__TASK DESCRIPTION__. Please, starting at the line that contains "Task: Pick the tOGGLE cASE radio button", reproduce every line exactly until the records run out, skipping all pictures.

__EXTRACTED INFORMATION__.
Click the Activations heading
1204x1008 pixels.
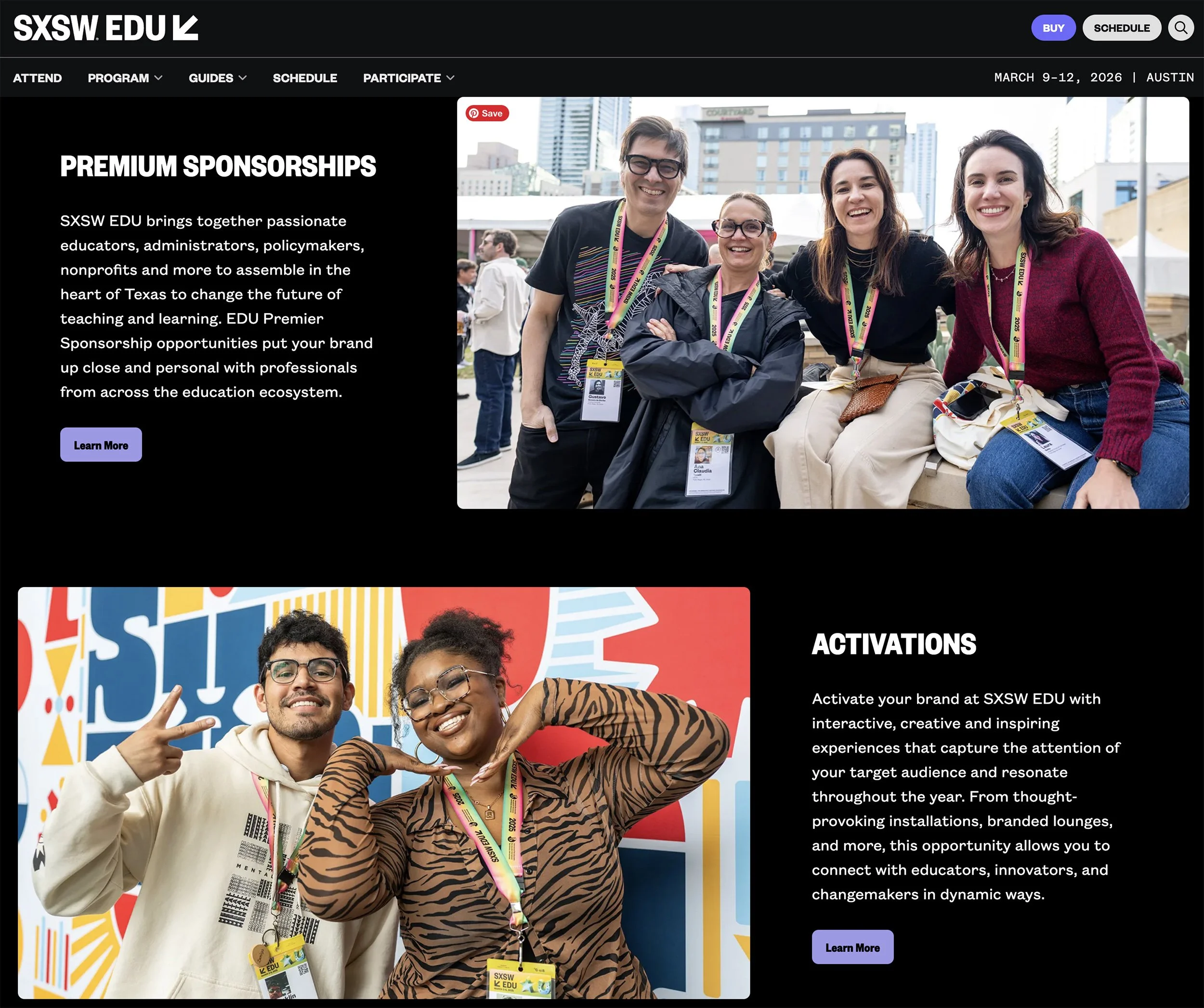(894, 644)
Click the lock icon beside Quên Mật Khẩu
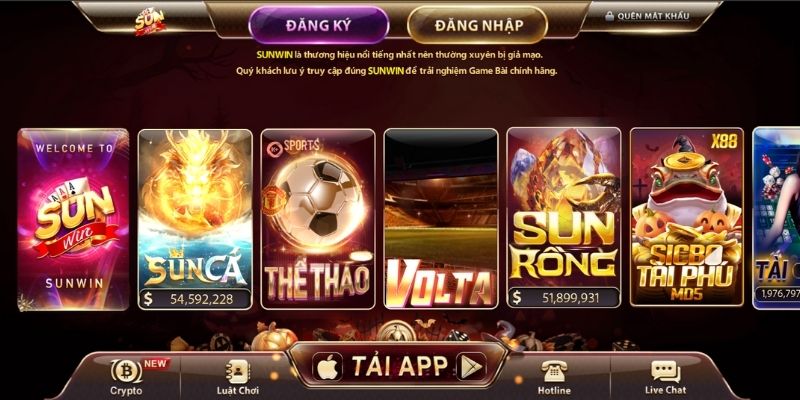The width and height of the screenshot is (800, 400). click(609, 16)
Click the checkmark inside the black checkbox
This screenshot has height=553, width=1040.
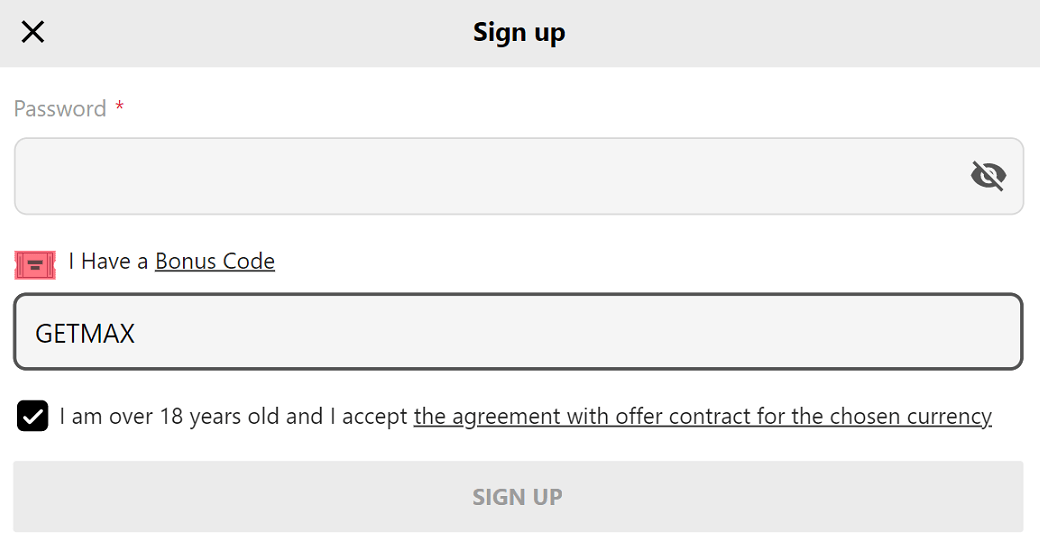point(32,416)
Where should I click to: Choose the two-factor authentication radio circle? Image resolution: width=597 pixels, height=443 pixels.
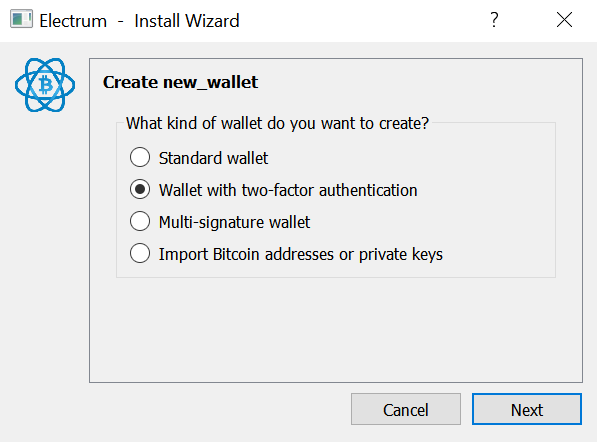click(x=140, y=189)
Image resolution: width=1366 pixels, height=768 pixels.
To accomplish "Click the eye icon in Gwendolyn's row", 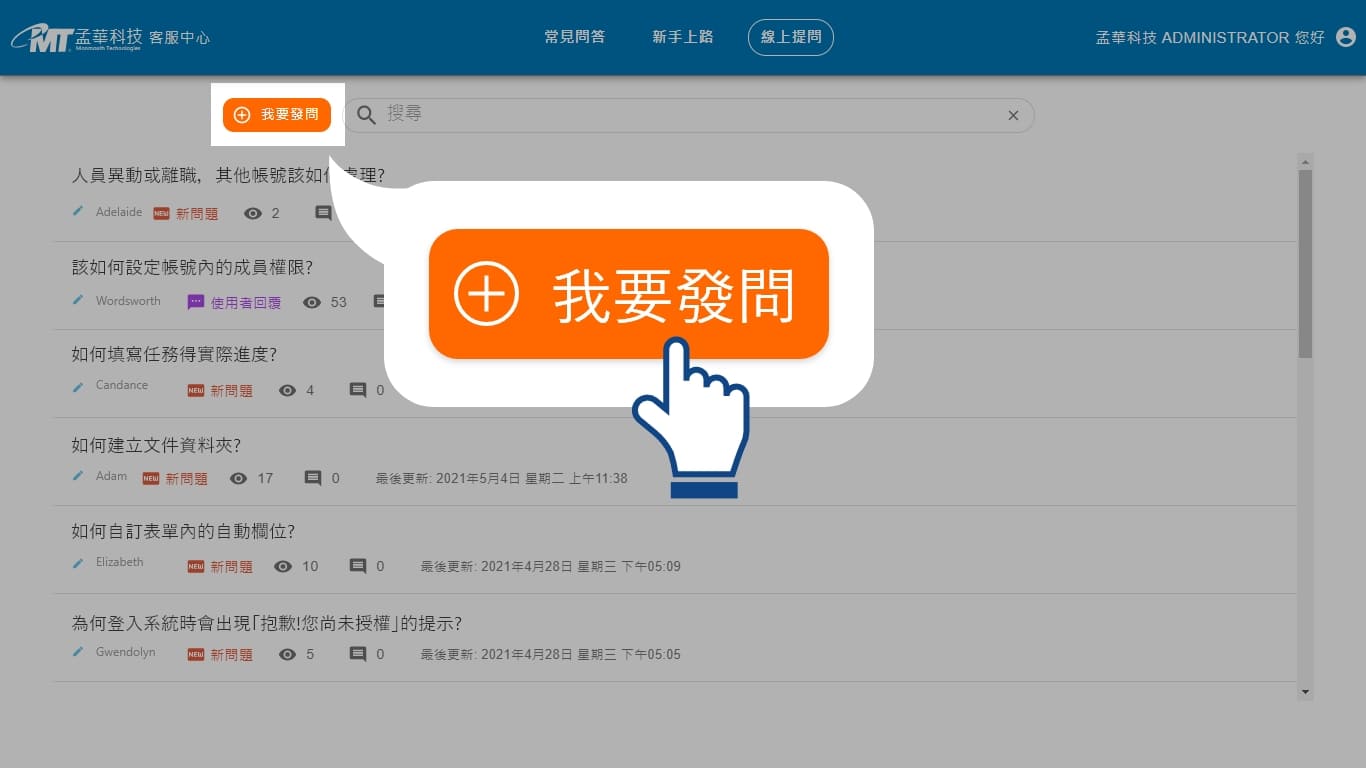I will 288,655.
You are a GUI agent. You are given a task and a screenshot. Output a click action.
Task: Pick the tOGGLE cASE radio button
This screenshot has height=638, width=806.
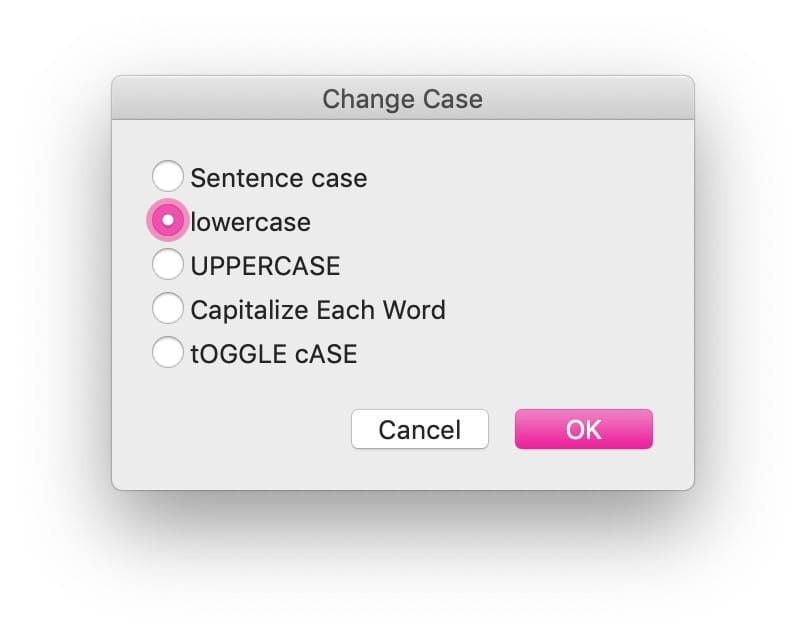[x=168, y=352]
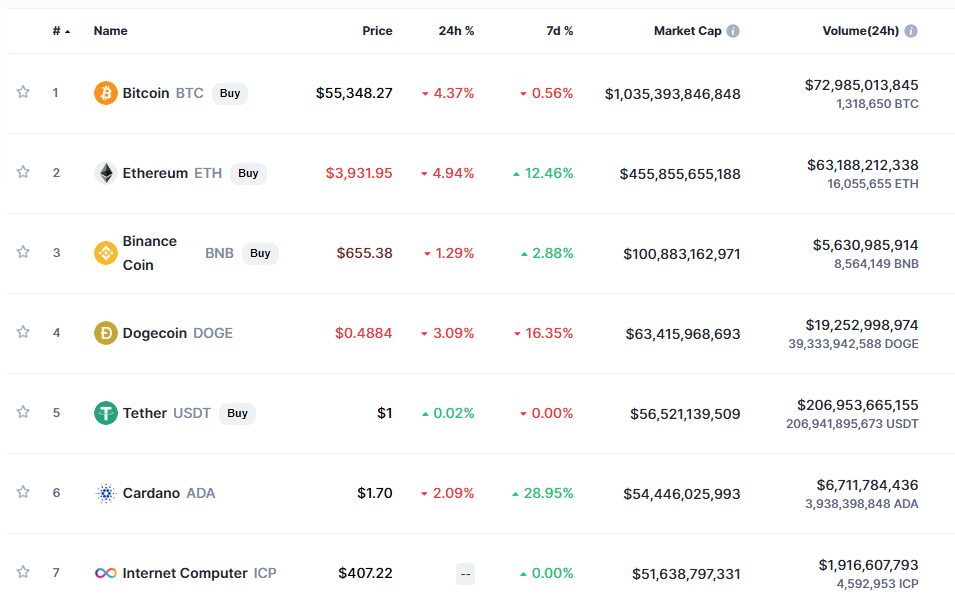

__SOLUTION__.
Task: Pick the tOGGLE cASE radio button
This screenshot has height=638, width=806.
[x=168, y=352]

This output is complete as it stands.